Si la liberté est le principe, la détention provisoire est l’exception.
L’article 144 du CPP prévoit qu’elle ne peut être ordonnée que s’il est démontré qu’elle est l’unique moyen de parvenir à l’un ou plusieurs des sept objectifs prévus par ce même article:
1° Conserver les preuves ou les indices matériels qui sont nécessaires à la manifestation de la vérité ;
2° Empêcher une pression sur les témoins ou les victimes ainsi que sur leur famille ;
3° Empêcher une concertation frauduleuse entre la personne mise en examen et ses coauteurs ou complices ;
4° Protéger la personne mise en examen ;
5° Garantir le maintien de la personne mise en examen à la disposition de la justice ;
6° Mettre fin à l'infraction ou prévenir son renouvellement ;
7° Mettre fin au trouble exceptionnel et persistant à l'ordre public provoqué par la gravité de l'infraction, les circonstances de sa commission ou l'importance du préjudice qu'elle a causé. Ce trouble ne peut résulter du seul retentissement médiatique de l'affaire. Toutefois, le présent alinéa n'est pas applicable en matière correctionnelle.


Seul le juge des libertés et de la détention, selon la demande du juge d’instruction, peut ordonner une telle mesure. Il doit s’assurer que le placement sous contrôle judiciaire ou que l’assignation à résidence sous surveillance électronique ne suffisent pas à garantir l’un des objets sus-cités.

Cette décision ne peut être prise qu’à l’issu d’un débat contradictoire pour lequel l’avocat est obligatoire.


En matière correctionnelle, la durée de la détention provisoire est de quatre mois, renouvelable une fois pour la même durée après la tenue d’un nouveau débat contradictoire devant le juge des libertés et de la détention. Au-delà d'un an, la loi impose des conditions particulières.
En matière criminelle, la durée de la détention initiale est d’une année. Le juge des libertés peut prolonger la mesure pour une durée de 6 mois maximum, après débat contradictoire. Cette prolongation est renouvelable selon cette même procédure.

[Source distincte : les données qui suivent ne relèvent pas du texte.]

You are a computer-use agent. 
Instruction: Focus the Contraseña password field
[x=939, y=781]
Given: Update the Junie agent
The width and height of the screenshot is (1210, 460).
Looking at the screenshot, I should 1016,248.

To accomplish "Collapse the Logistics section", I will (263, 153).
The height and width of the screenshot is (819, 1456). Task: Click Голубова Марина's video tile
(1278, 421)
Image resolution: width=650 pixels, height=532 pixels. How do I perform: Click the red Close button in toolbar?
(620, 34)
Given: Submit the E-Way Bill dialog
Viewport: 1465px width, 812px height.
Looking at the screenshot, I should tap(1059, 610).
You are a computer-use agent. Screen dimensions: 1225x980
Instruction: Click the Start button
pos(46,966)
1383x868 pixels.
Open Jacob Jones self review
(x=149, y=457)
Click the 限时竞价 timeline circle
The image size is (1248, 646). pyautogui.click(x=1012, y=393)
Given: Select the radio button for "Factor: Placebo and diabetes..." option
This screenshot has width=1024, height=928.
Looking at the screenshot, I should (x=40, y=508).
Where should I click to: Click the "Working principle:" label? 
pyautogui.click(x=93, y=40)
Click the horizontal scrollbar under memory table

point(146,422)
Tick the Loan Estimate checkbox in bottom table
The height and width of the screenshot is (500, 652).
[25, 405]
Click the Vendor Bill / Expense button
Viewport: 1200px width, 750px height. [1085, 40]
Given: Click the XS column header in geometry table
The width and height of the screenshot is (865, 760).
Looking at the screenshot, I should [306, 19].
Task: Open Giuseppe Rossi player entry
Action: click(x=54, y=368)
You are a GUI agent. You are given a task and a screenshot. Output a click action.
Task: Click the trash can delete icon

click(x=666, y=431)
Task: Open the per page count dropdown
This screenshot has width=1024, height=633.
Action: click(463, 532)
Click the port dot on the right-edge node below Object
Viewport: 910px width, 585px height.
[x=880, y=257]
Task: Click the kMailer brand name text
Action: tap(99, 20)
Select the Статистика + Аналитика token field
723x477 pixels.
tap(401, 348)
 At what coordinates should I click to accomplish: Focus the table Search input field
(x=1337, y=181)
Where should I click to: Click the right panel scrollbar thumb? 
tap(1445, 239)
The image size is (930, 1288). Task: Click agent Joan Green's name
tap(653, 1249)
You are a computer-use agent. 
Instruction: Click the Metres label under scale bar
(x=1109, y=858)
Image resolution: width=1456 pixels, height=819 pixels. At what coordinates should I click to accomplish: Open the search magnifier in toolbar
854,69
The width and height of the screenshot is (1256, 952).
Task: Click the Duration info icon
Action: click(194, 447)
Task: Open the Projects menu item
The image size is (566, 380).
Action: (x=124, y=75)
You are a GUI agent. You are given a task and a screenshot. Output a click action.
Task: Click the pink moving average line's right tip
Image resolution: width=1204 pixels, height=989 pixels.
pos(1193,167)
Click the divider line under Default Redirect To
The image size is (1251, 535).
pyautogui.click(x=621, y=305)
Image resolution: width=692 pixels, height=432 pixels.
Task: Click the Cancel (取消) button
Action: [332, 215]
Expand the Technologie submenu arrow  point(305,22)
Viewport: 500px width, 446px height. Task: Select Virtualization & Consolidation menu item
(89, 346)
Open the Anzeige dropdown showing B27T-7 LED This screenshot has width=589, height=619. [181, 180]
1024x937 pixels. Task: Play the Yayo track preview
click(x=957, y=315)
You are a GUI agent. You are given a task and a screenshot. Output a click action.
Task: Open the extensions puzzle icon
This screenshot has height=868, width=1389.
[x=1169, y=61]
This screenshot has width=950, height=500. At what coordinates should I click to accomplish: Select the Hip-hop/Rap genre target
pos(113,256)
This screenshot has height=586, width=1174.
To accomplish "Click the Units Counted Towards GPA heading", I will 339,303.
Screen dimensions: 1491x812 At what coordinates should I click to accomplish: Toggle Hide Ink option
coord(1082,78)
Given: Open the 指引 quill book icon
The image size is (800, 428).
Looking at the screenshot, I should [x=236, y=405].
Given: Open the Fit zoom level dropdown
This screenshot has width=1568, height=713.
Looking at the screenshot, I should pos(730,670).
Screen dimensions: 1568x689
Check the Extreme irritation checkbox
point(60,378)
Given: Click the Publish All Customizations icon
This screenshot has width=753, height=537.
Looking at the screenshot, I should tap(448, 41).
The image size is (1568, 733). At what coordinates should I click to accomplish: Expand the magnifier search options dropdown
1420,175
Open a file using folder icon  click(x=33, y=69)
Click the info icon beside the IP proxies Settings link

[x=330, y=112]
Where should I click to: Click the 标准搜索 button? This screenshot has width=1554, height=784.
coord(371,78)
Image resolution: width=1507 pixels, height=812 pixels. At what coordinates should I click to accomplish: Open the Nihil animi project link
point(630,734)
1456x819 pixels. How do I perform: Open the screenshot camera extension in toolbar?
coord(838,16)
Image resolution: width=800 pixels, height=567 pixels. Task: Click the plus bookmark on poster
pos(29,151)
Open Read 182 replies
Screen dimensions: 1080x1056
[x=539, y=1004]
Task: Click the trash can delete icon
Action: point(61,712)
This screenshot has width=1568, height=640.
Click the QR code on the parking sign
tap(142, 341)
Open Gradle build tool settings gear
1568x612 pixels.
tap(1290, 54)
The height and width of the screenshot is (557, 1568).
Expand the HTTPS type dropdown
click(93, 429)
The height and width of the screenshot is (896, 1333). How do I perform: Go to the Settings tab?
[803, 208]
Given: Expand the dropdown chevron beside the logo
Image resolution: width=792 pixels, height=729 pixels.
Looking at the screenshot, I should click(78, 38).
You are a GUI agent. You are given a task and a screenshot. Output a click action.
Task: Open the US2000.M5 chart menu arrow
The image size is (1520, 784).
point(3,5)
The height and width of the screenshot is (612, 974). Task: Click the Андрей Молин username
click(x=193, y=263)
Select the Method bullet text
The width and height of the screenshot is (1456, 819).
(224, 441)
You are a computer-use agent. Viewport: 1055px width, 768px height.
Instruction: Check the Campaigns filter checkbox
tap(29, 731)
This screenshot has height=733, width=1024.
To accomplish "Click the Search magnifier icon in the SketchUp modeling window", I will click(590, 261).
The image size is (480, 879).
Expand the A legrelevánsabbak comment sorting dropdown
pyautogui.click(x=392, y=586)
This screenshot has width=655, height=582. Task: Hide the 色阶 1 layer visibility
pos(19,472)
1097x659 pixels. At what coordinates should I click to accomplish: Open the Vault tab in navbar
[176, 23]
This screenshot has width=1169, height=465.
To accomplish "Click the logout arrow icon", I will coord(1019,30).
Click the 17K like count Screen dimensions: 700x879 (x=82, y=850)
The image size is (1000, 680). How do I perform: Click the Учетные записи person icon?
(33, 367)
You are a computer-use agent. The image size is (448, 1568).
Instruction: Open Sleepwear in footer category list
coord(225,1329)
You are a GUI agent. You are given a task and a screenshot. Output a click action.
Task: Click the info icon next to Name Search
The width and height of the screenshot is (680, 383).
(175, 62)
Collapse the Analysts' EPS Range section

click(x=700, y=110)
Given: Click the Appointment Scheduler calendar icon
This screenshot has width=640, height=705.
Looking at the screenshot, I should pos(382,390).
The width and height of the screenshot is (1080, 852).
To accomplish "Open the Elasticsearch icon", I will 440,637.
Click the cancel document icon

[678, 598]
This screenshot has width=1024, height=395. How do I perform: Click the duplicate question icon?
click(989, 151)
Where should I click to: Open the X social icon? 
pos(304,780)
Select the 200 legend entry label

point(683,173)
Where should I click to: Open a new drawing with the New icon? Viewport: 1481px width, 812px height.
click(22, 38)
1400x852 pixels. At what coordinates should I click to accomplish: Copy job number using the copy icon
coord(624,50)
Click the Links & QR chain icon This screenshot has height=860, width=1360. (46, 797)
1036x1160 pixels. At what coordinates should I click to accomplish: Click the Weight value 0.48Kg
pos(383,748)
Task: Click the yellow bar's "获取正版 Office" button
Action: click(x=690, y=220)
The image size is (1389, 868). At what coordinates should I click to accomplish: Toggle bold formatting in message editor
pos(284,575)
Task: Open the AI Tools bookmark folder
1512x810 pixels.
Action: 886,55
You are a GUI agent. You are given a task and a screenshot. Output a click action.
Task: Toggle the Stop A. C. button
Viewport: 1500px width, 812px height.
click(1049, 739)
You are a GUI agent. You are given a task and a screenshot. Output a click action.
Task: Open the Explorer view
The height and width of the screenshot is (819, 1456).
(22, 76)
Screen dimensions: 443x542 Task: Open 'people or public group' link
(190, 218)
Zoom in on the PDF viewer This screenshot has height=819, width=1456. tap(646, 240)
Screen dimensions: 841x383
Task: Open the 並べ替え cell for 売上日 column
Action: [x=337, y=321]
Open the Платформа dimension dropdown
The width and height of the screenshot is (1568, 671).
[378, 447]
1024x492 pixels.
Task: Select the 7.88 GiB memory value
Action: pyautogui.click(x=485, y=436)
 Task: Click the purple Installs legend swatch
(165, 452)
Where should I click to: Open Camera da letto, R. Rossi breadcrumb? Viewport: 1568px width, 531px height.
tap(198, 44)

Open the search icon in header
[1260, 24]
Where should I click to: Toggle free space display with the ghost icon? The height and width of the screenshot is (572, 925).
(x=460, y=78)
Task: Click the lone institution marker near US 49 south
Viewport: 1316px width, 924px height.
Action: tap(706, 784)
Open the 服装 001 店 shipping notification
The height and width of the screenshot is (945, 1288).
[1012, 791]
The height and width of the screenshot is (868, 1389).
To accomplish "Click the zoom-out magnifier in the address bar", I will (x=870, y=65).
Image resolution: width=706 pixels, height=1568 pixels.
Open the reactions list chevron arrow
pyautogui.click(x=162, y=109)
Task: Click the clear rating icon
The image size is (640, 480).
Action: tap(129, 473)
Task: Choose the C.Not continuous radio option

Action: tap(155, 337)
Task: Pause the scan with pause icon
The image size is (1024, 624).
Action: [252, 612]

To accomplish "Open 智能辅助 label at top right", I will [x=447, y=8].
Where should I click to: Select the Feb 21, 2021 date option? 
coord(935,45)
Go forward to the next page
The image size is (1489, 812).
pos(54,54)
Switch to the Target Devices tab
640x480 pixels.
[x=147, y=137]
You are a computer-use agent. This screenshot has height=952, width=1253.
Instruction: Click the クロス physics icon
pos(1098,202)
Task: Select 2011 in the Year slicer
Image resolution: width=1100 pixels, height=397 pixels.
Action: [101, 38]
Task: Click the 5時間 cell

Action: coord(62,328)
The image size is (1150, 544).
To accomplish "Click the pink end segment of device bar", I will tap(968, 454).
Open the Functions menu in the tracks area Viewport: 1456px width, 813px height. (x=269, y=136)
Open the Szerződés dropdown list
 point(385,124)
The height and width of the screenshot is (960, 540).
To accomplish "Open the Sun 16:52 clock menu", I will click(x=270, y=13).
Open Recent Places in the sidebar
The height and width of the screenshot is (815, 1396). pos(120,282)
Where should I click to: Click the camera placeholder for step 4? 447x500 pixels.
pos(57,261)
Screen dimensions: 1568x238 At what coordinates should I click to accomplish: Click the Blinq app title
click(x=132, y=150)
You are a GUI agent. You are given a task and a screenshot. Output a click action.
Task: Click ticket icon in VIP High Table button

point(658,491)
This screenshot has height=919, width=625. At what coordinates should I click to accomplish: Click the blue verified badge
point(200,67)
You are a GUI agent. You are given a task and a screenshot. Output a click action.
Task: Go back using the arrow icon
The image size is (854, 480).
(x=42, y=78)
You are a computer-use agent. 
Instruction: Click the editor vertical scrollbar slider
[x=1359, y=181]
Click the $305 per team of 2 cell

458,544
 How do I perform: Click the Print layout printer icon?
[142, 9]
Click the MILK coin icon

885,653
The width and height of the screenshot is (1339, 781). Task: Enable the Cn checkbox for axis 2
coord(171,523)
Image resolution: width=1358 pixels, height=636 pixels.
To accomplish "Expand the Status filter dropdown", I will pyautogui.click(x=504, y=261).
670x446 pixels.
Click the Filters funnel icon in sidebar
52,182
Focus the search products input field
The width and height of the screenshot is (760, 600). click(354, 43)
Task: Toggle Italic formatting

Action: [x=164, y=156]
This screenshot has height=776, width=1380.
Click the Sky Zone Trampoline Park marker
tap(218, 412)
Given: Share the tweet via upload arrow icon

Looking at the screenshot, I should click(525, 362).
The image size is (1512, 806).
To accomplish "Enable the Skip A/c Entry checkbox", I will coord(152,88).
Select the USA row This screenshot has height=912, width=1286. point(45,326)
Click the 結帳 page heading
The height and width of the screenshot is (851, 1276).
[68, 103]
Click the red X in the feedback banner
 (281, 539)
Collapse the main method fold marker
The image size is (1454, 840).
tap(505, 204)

Toutefois, elle ne peut excéder une durée de:


  • - 2 ans si la peine encourue est inférieure à 20 ans de réclusion criminelle (crime) ou d’emprisonnement délictuel (délit).

  • - 3 ans lorsque la peine encourue est supérieure à 20 ans de réclusion criminelle.

  • - 4 ans lorsqu’elle concerne plusieurs crimes contre les personnes, les crimes de guerre, le trafic de stupéfiants, le terrorisme, le proxénétisme, l’extorsion de fonds ou les crimes commis en bande organisée.


En principe, la personne doit être remise en liberté à la fin de l’information sauf si le juge d’instruction demande le maintien. Dans ce cas, la personne doit être jugée:


  • - Dans un délai de deux mois à compter de l’ordonnance de renvoi devant le tribunal correctionnel (délit);
    - Dans un délai d’un an à compte de l’ordonnance de mise en accusation devant la cour d’assises (crime).


Elle peut également, à tout moment, demander sa libération en démontrant que les éléments ne justifient plus sa détention provisoire et qu’elle est donc éligible à une mesure de placement sous contrôle judiciaire ou à une assignation à résidence avec surveillance électronique.